_What this task involves_
Take the listing below and print exactly the lines starting at the line containing "[Afera wokół GTA" and ending at the line containing "Ostrzeżenie WOC. Uważaj", both ends included, and no others.

_Information supplied_
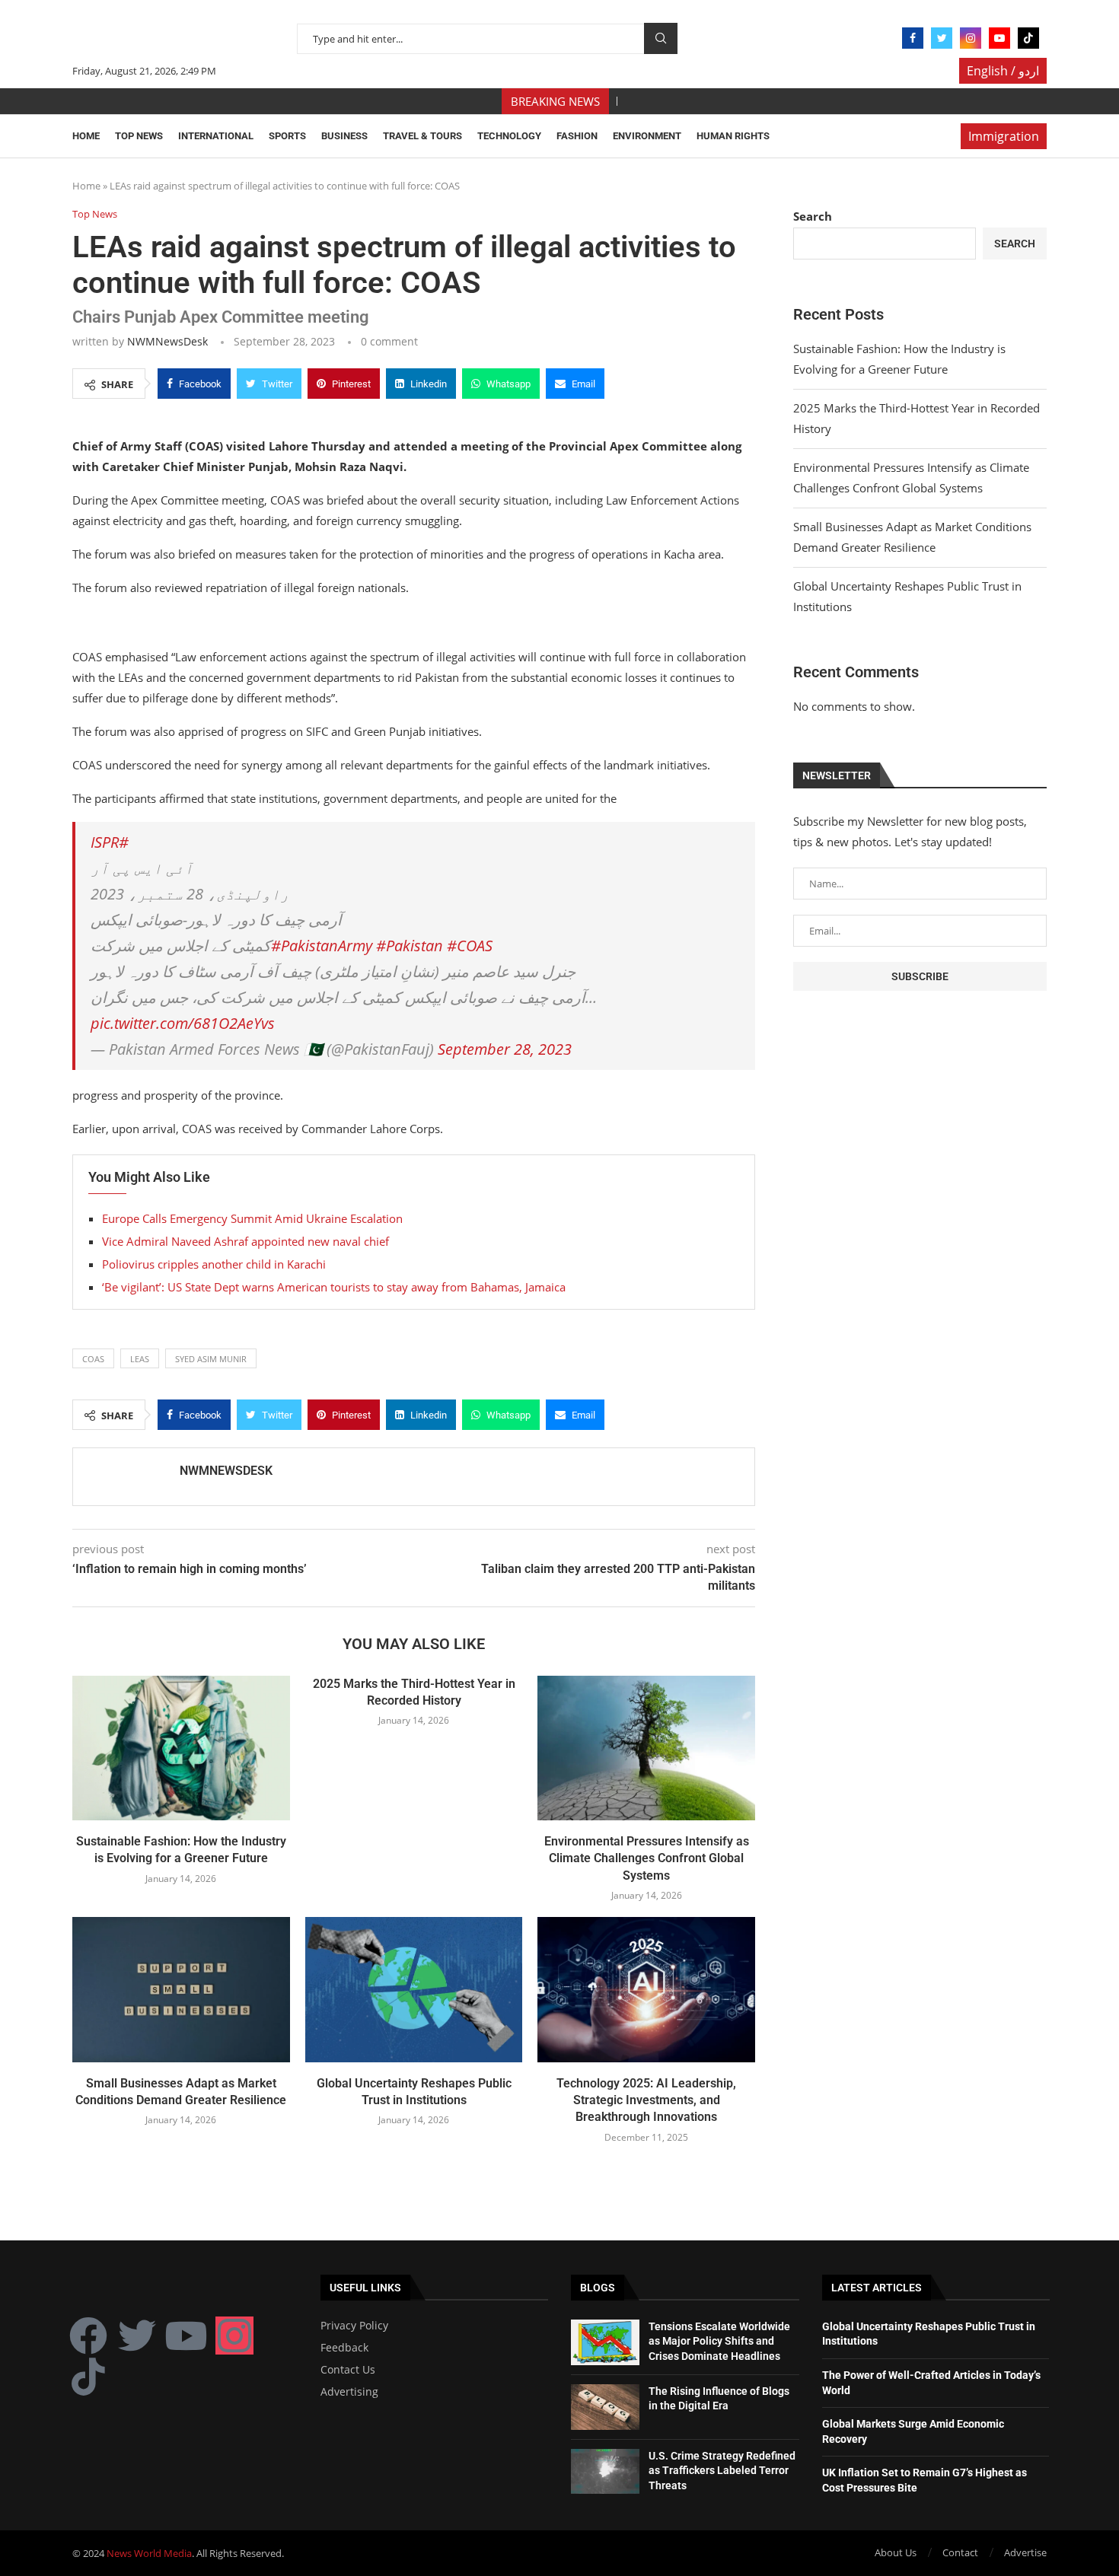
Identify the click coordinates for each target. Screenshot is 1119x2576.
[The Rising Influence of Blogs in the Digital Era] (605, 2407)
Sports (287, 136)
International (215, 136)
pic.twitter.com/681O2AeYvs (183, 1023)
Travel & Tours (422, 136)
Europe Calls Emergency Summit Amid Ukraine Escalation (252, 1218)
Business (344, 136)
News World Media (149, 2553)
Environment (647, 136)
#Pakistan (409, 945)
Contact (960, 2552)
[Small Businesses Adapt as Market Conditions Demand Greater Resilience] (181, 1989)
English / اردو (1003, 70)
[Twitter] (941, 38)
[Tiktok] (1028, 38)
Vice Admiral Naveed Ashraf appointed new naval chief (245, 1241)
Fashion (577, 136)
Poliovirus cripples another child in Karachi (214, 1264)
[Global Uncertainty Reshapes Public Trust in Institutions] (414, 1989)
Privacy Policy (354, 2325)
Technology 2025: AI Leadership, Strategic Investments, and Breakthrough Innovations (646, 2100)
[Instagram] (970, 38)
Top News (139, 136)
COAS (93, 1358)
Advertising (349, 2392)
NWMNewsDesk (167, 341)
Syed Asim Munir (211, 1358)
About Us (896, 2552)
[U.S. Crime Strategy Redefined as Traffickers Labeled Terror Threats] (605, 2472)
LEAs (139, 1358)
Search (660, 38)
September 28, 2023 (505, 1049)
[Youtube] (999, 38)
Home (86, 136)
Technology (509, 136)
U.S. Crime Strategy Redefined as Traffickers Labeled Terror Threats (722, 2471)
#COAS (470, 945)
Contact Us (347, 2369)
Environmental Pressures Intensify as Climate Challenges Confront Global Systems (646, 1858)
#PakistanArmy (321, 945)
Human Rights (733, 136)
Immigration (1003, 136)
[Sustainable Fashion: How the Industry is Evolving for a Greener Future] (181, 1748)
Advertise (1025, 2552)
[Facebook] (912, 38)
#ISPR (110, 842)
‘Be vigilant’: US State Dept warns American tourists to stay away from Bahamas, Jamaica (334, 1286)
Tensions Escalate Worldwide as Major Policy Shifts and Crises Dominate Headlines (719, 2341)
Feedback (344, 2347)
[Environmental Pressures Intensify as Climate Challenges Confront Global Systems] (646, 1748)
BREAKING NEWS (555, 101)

...

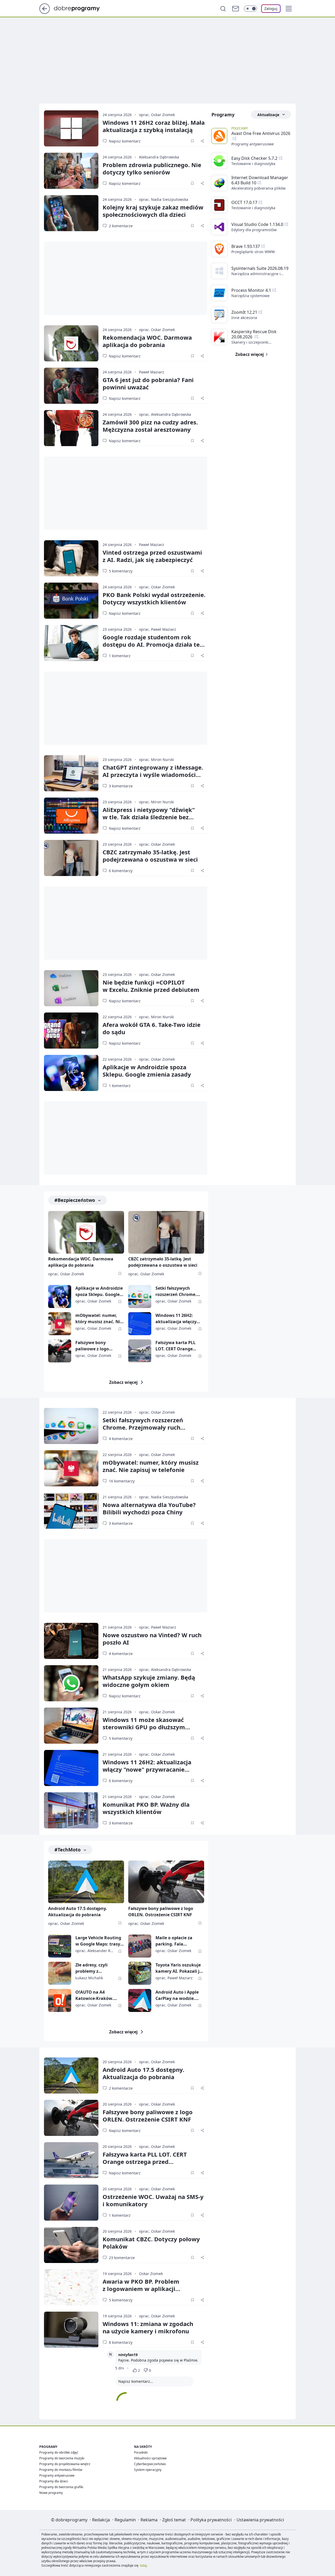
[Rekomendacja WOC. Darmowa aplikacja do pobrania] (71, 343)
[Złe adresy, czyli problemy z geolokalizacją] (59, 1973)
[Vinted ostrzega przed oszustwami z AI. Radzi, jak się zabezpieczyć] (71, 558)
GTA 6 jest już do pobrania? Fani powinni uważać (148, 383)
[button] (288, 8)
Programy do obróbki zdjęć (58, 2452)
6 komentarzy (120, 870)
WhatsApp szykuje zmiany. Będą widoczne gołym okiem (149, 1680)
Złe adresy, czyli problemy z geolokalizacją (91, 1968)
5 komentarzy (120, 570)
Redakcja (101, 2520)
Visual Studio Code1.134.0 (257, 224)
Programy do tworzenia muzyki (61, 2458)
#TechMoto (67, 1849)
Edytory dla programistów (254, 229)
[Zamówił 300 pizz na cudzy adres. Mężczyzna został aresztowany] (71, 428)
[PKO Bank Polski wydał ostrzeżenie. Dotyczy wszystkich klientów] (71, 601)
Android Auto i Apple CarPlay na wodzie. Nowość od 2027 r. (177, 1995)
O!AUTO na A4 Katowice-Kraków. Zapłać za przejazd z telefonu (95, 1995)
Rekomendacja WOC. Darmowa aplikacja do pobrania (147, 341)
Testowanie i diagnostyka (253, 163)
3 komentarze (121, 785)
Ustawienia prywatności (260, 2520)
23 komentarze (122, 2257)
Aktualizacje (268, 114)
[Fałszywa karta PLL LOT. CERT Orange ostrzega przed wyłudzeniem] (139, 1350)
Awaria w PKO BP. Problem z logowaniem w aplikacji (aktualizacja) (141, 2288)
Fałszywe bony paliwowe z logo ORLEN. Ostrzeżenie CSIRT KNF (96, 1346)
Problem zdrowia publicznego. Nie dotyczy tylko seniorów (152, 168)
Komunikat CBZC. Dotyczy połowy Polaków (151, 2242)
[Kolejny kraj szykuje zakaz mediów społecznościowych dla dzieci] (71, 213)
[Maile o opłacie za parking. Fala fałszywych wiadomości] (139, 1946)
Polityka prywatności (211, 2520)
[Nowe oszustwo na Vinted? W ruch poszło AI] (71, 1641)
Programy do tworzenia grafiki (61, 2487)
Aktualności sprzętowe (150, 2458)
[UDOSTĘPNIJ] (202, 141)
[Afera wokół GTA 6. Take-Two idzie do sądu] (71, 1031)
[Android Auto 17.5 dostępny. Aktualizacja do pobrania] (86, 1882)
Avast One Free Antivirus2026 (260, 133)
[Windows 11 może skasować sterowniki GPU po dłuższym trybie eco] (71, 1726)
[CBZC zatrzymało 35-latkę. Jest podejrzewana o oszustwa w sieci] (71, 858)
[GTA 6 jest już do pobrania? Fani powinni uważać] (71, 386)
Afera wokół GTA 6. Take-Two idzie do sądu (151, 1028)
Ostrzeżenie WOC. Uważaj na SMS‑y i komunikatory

--

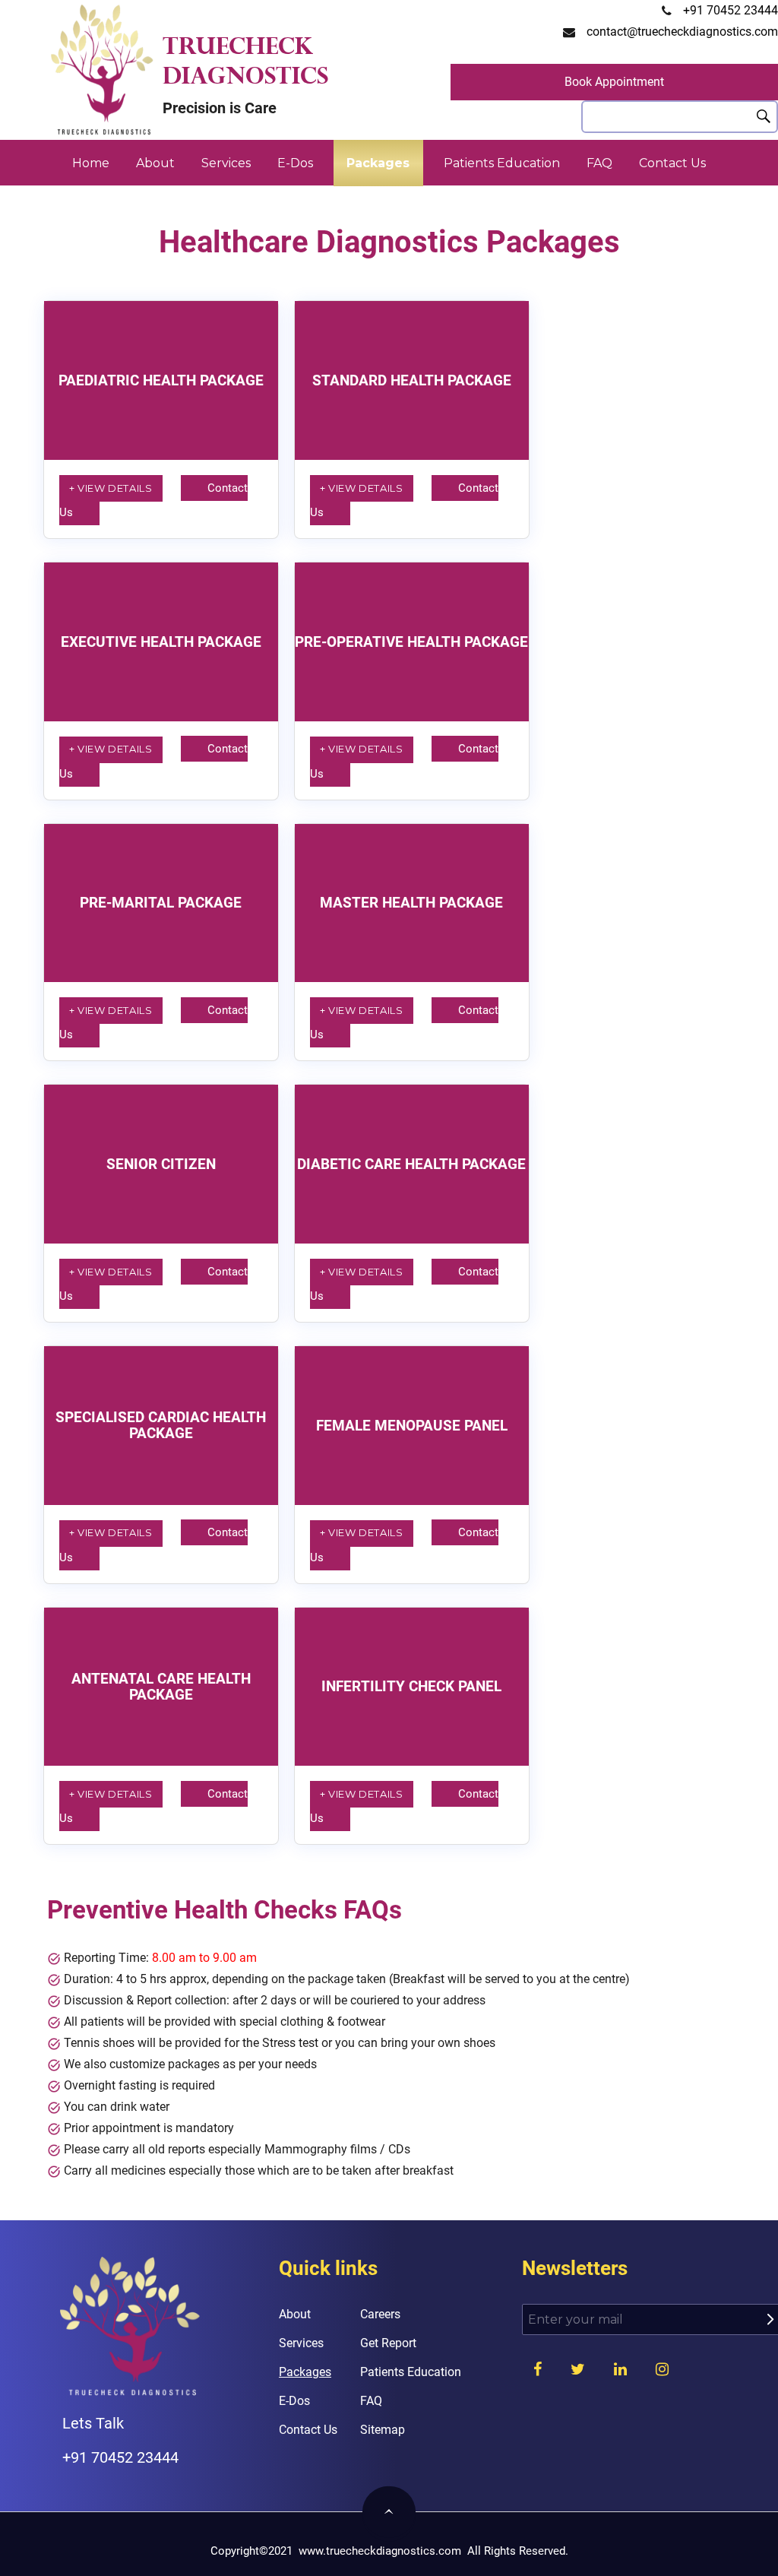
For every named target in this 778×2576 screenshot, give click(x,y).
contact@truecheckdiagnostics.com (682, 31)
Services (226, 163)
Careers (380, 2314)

_Answer to the exercise_
[Afera wokół GTA 6. Take-Two idzie do sądu] (71, 1031)
[Android Auto 17.5 dostępny. Aktualizacja do pobrania] (86, 1882)
Avast One Free Antivirus2026 (260, 133)
[Windows 11 może skasować sterowniki GPU po dłuższym trybie eco] (71, 1726)
[CBZC zatrzymało 35-latkę. Jest podejrzewana o oszustwa w sieci] (71, 858)
[GTA 6 jest już do pobrania? Fani powinni uważać] (71, 386)
Afera wokół GTA 6. Take-Two idzie do sądu (151, 1028)
Ostrzeżenie WOC. Uważaj na SMS‑y i komunikatory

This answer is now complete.